How to calculate train accuracy with DDP

I have read some tutorials about Distributed data parallel, however, I didn’t find out how to calculate train loss and accuracy after training one epoch correctly.

With DataParallel, we can easily calculate loss and accuracy since there is only one process. But with DDP, every gpu is running its own process and training its own data. The problem is,

  1. How to evaluate the training accuracy correctly?
  2. I follow the example here. ImageNet Example
    Does the code redundantly calculate the same test accuray across multiple gpus? If so, is there any way to sample the testloader just like trainloader and avoid repetitive computing?

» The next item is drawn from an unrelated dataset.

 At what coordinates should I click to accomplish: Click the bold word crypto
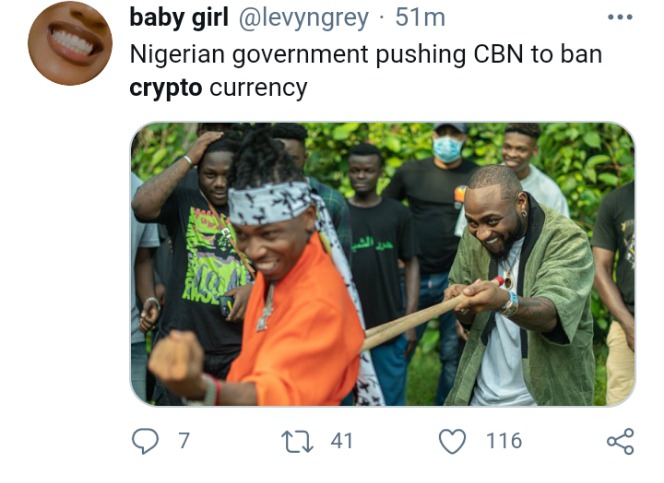pyautogui.click(x=166, y=88)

Finally find out. It seems that it can not be easily done. We need to send message from other process and gather information together.

Yes. I use all-reduce function something like this:

import torch
import torch.distributed as dist


def global_meters_all_avg(args, *meters):
    """meters: scalar values of loss/accuracy calculated in each rank"""
    tensors = [torch.tensor(meter, device=args.gpu, dtype=torch.float32) for meter in meters]
    for tensor in tensors:
        # each item of `tensors` is all-reduced starting from index 0 (in-place)
        dist.all_reduce(tensor)

    return [(tensor / args.world_size).item() for tensor in tensors]

For your questions:

  1. Use all reduce method to communicate across processes;
  2. Yes. And if you want to distributedly conducting evaluation, just follow how the example deal with training data. e.g. create a test_sampler for distribute data into GPUs.